Несомненно, что γραμματεαις евангелистов — это хахамы, ученые члены
синедриона в Иерусалиме, из которых составлялись суд и администрация. Они
принадлежали отчасти к саддукейской, отчасти к фарисейской партии и играли
крупную роль в синедрионе, как ученые люди, на обязанности коих лежала
интерпретация Закона. Их значение усилилось после катастрофы 70-го года, когда
синедрион был перенесен в Ямнию. С уничтожением последних остатков
политической самостоятельности и культа жертвоприношений сломлена была сила
саддукейской партии. Синедрион в Ямнии состоял уже из одних фарисеев, и
сведущие в Писании фарисеи-члены синедриона пользовались огромным
авторитетом. До сих пор остается невыясненным вопрос, когда завершилась эпоха
С., какой она изображена y талмудистов. Тут важно религиозно-историческое
понятие, с которым она связана. Следующие соображения помогут в разрешении
вопроса. Мы выше видели, что С. вместе с хасидеями не одобряли политических
тенденций Хасмонеев и хотели ограничиться защитой свободного религиозного
исповедания. Первая книга Маккавеев, написанная к концу второго века до Р. Хр.,
выражается неодобрительно ο С. С победой Хасмонеев не прекратилось, конечно,
распространение Торы; утратилось только влияние тех, которые раньше занимались
этим делом как профессией и играли крупную общественную роль.
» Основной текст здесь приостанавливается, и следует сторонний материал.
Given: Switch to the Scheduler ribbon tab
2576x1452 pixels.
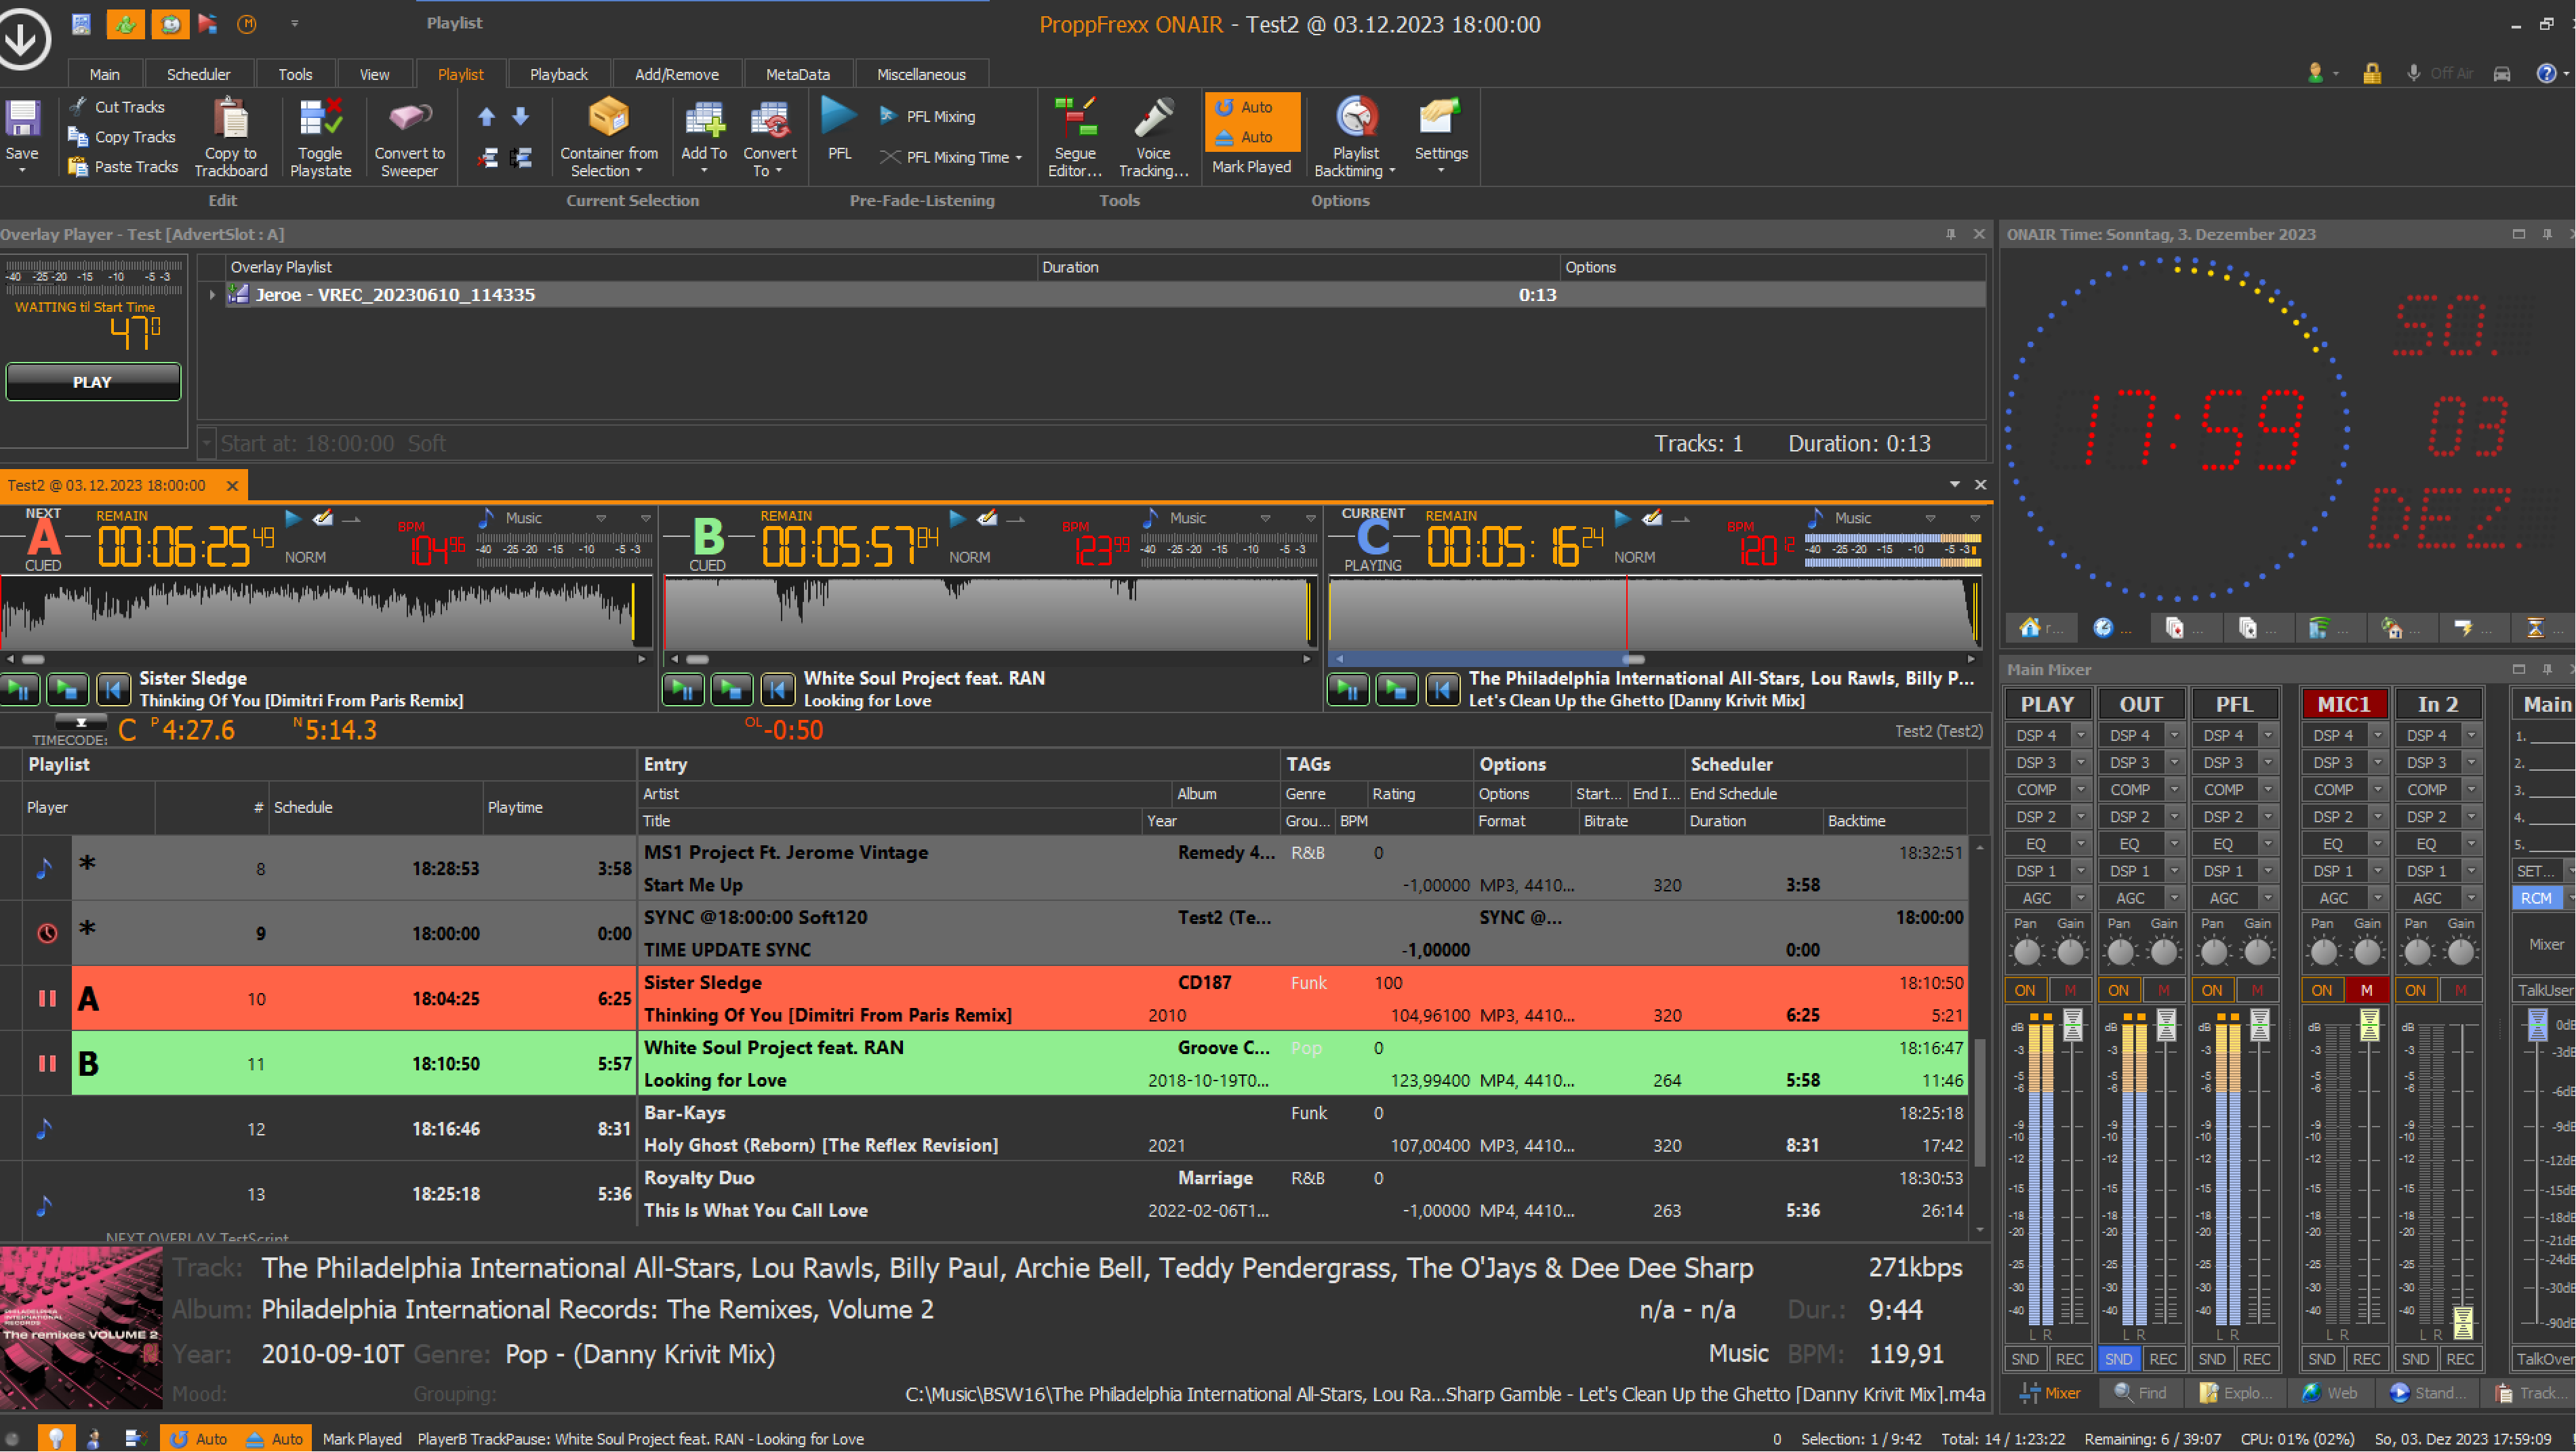Looking at the screenshot, I should [x=198, y=74].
Победа
Хасмонеев отодвинула их на задний план, и их место заняли новые люди,
приверженцы новой первосвященнической фамилии. К этому времени прекратила
свое существование и корпорация, которая была известна под именем "мужей
Великого Собора"; ее место в качестве политической силы занял "иудейский сенат"
(Cheber ha-Jehudim). Место С., из среды которых вербовались члены прежней
корпорации, заняли "старейшины дома Хасмонеев" (‫)יאנומשח תינ ינקז‬, или "хасмонейская
судебная камера" (‫)לש ןיד תינ יאנומשח‬, ο которой изредка упоминается в Талмуде (Абода-
Зара, 36б; ср. Франкель, ib., стр. 41). Но эта перемена не повлекла, конечно, за собой
прекращения ревностного изучения Торы. В фарисейских кругах память ο С.
передавалась с благоговением дальнейшим поколениям. Политические события на
время оборвали цепь традиций; но когда после падения Хасмонеев сила снова
оказалась на стороне фарисеев, цепь была поднята, и стали нанизываться новые
звенья. Так как победа фарисеев в ямнинском синедрионе была полная, то старое
учение С. вновь возродилось еще с большим значением и силой. С. образовали
звено в цепи религиозной традиции, им принадлежит эпоха от Эзры до
восстановления фарисейской интерпретации Библии. Но название С. не было
принято вновь. Флавий нигде ο нем не упоминает, потому что в его время оно
больше не было в употреблении. Фарисеи являются простыми продолжателями дела
С., в которых они видели носителей законной религиозной традиции, в
противоположность Хасмонеям, легитимизм коих они оспаривали.